[Dataset entries]
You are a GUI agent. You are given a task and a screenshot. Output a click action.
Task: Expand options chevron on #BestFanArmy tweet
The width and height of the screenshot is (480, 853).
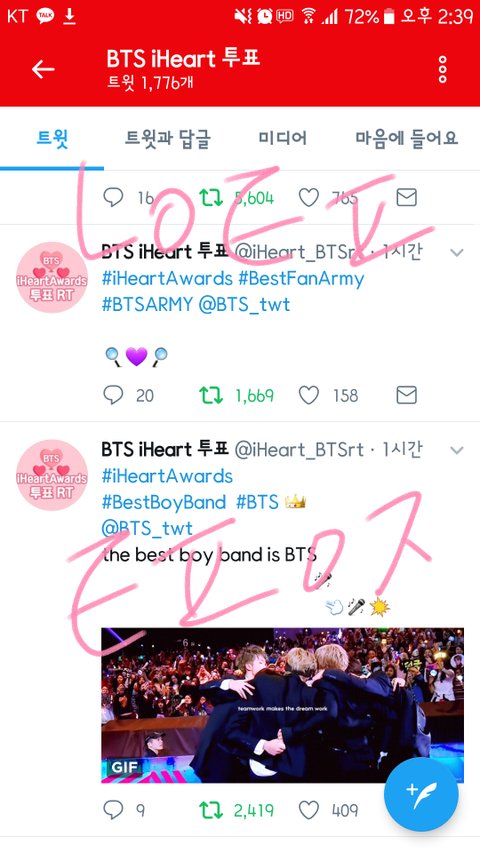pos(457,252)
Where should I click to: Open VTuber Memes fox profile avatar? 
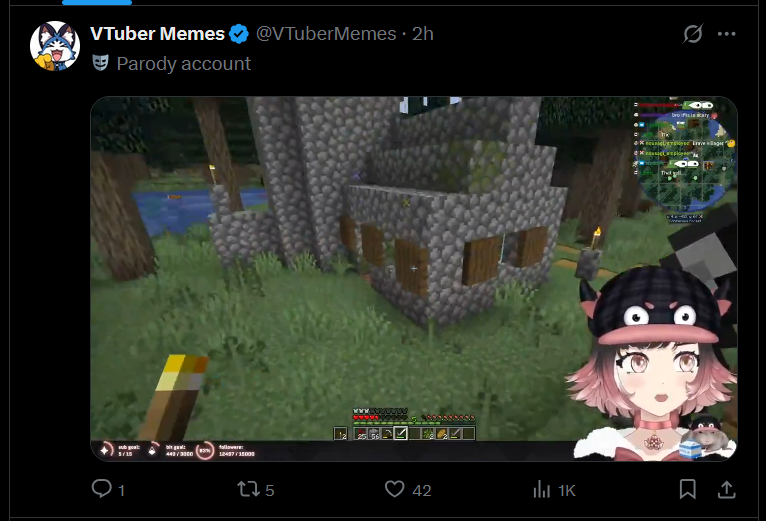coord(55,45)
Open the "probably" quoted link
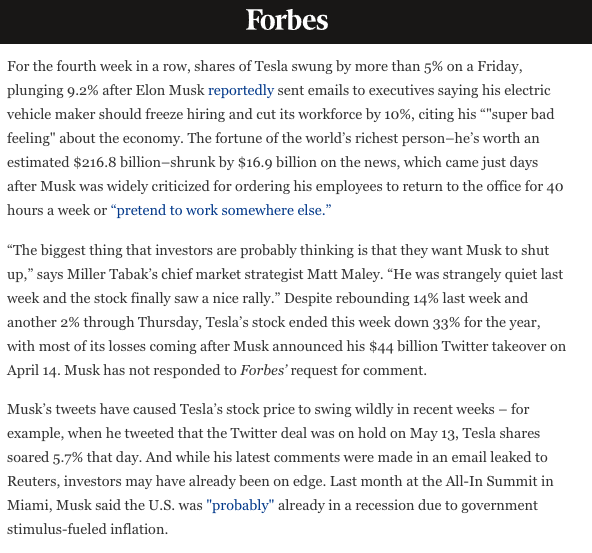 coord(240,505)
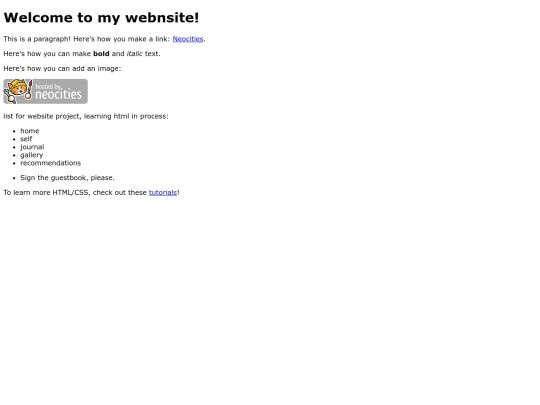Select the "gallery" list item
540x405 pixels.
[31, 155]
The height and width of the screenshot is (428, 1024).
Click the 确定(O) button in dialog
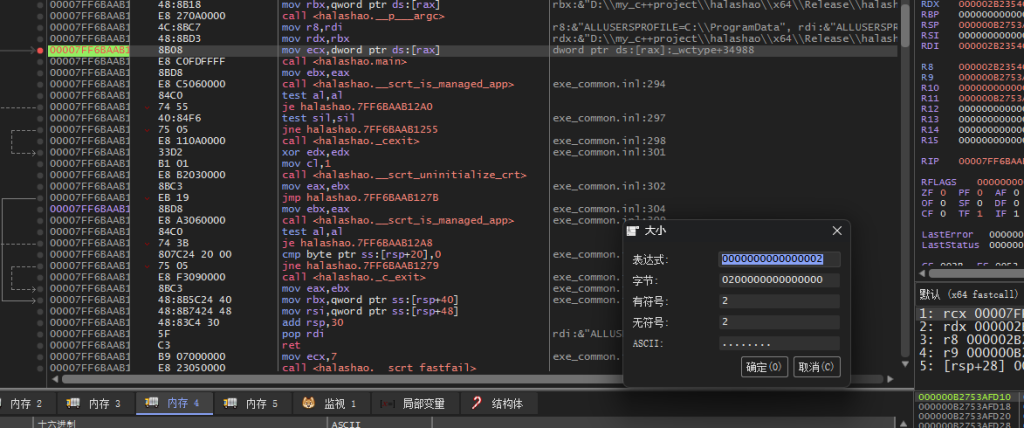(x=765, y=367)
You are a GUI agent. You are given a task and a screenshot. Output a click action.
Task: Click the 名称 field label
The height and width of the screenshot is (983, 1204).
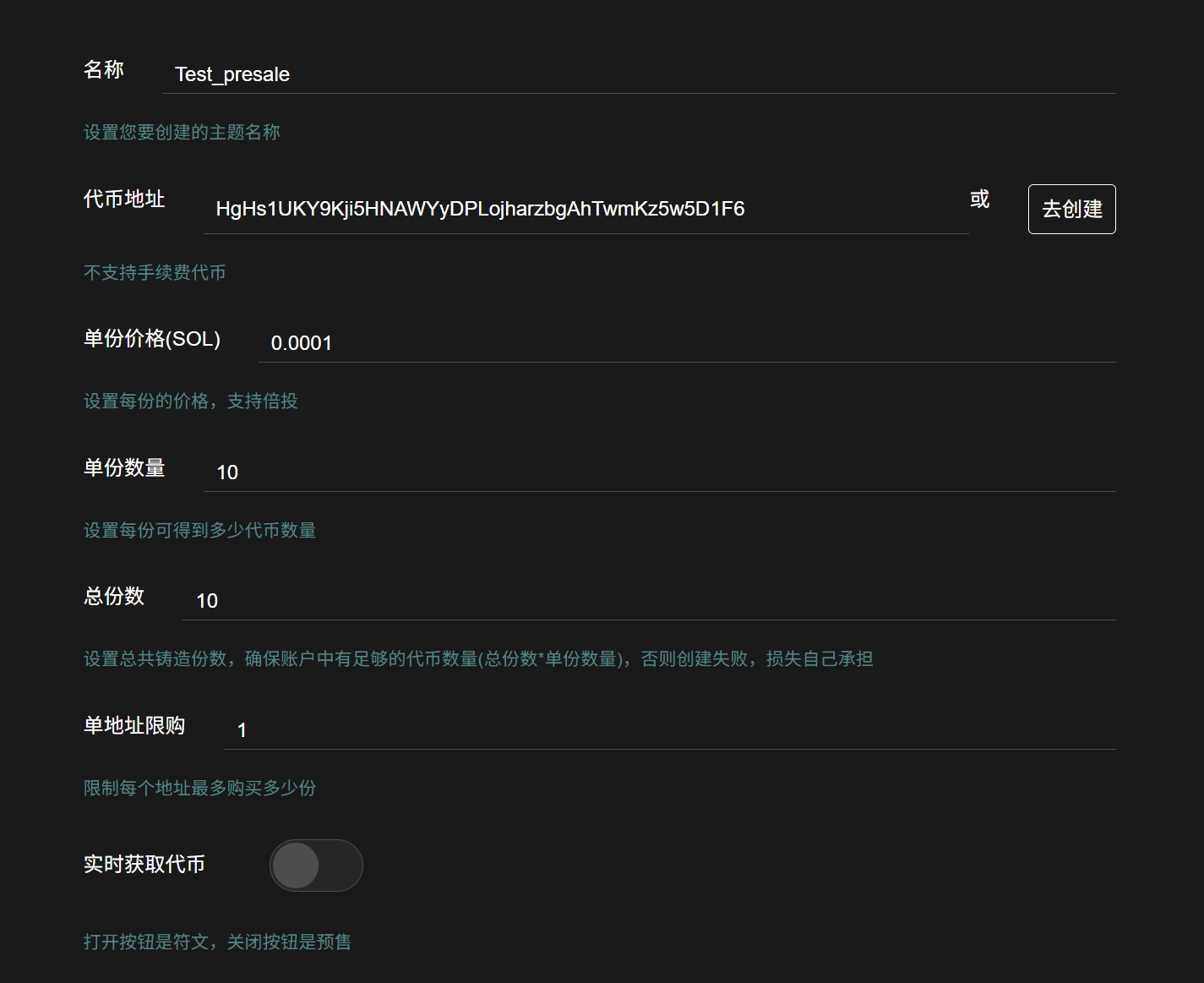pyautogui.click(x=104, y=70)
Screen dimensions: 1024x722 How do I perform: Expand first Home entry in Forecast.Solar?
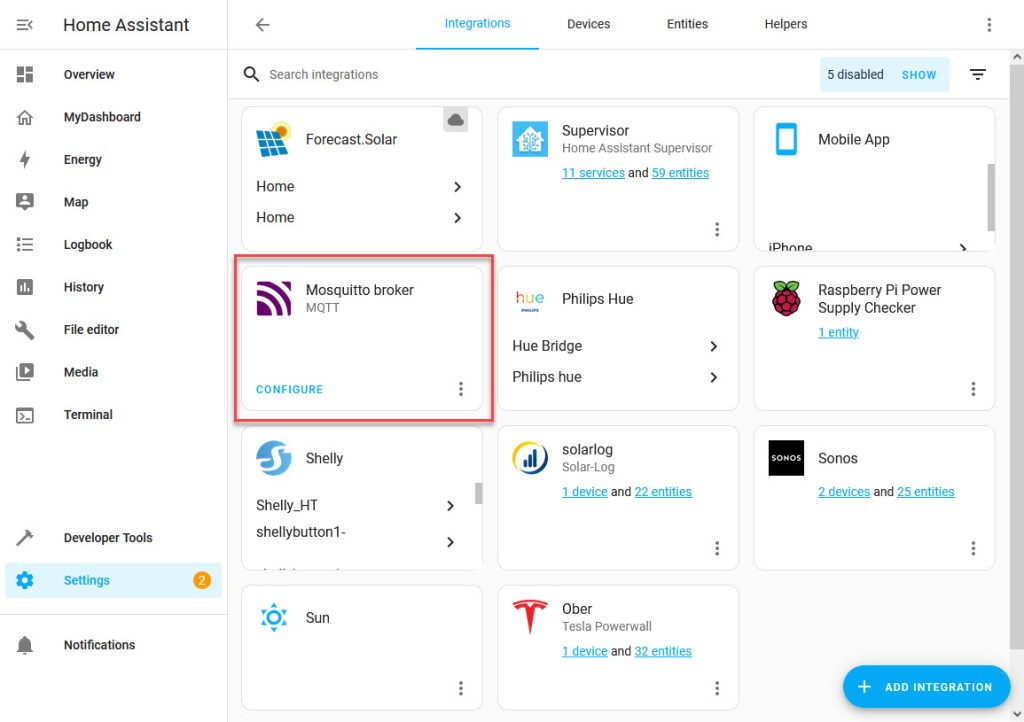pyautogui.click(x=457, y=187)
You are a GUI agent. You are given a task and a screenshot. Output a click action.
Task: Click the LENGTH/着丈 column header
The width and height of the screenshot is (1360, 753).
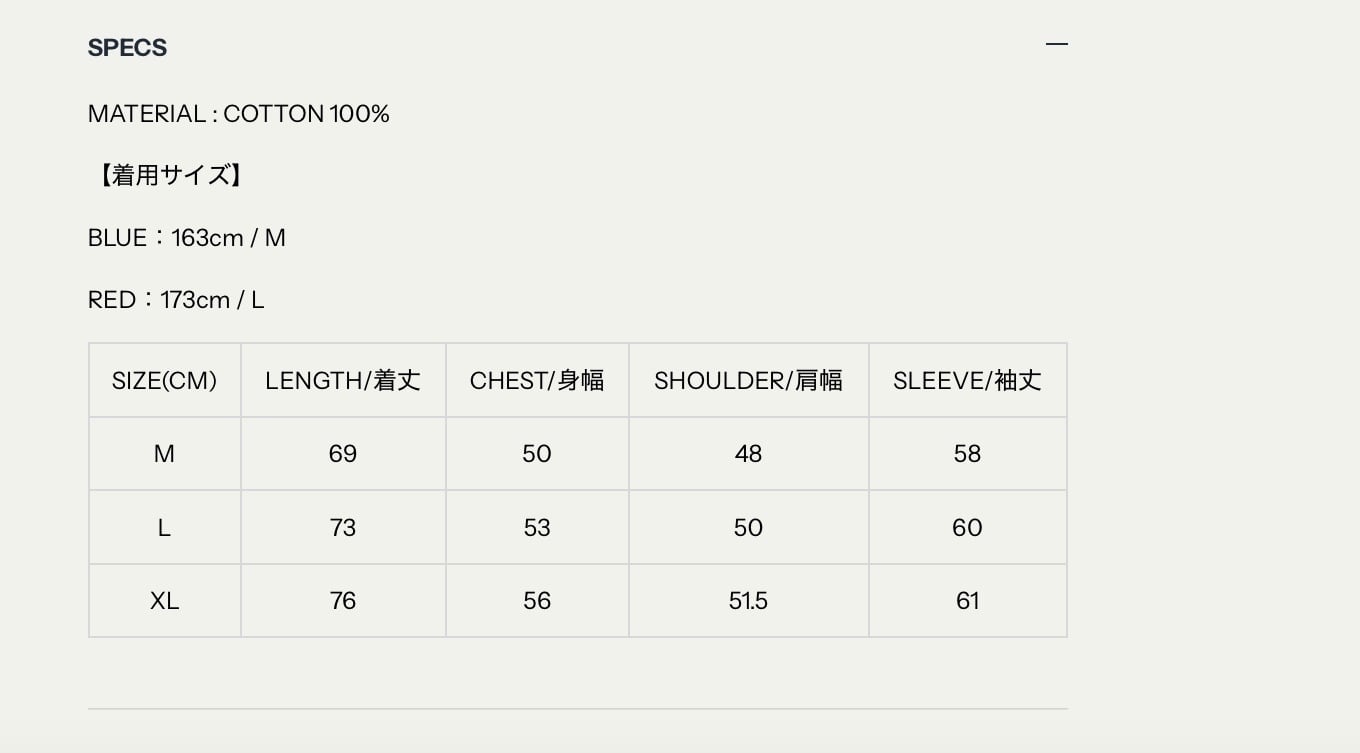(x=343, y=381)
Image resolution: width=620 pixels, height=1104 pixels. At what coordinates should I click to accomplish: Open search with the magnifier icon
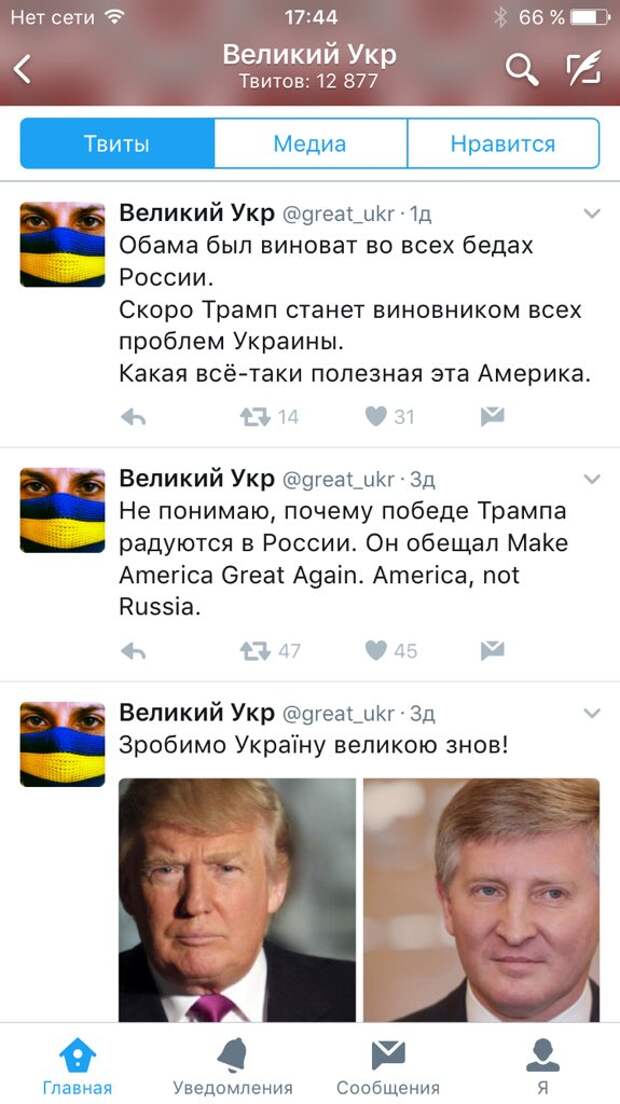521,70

Exercise goal ▸ Give back the records above word for word, minus any image they hold.

Solution for this exercise ▸
You are a GUI agent. You are given a task and a screenshot. Output a click action.
Task: Expand options chevron on #BestFanArmy tweet
The width and height of the screenshot is (480, 853).
pos(457,252)
Where should I click to: Open VTuber Memes fox profile avatar? 
coord(55,45)
Open the "probably" quoted link
 coord(240,505)
Select the "gallery" list item
540x405 pixels.
[31, 155]
The height and width of the screenshot is (428, 1024).
Click the 确定(O) button in dialog
(x=765, y=367)
You are a GUI agent. You are given a task and a screenshot. Output a click action.
Task: Click the 名称 field label
The height and width of the screenshot is (983, 1204).
pyautogui.click(x=104, y=70)
Screen dimensions: 1024x722 How do I perform: Expand first Home entry in Forecast.Solar?
pyautogui.click(x=457, y=187)
You are a GUI agent. You are given a task and a screenshot. Output a click action.
Task: Click the LENGTH/着丈 column header
The width and height of the screenshot is (1360, 753).
(x=343, y=381)
Image resolution: width=620 pixels, height=1104 pixels. At what coordinates should I click to accomplish: Open search with the magnifier icon
521,70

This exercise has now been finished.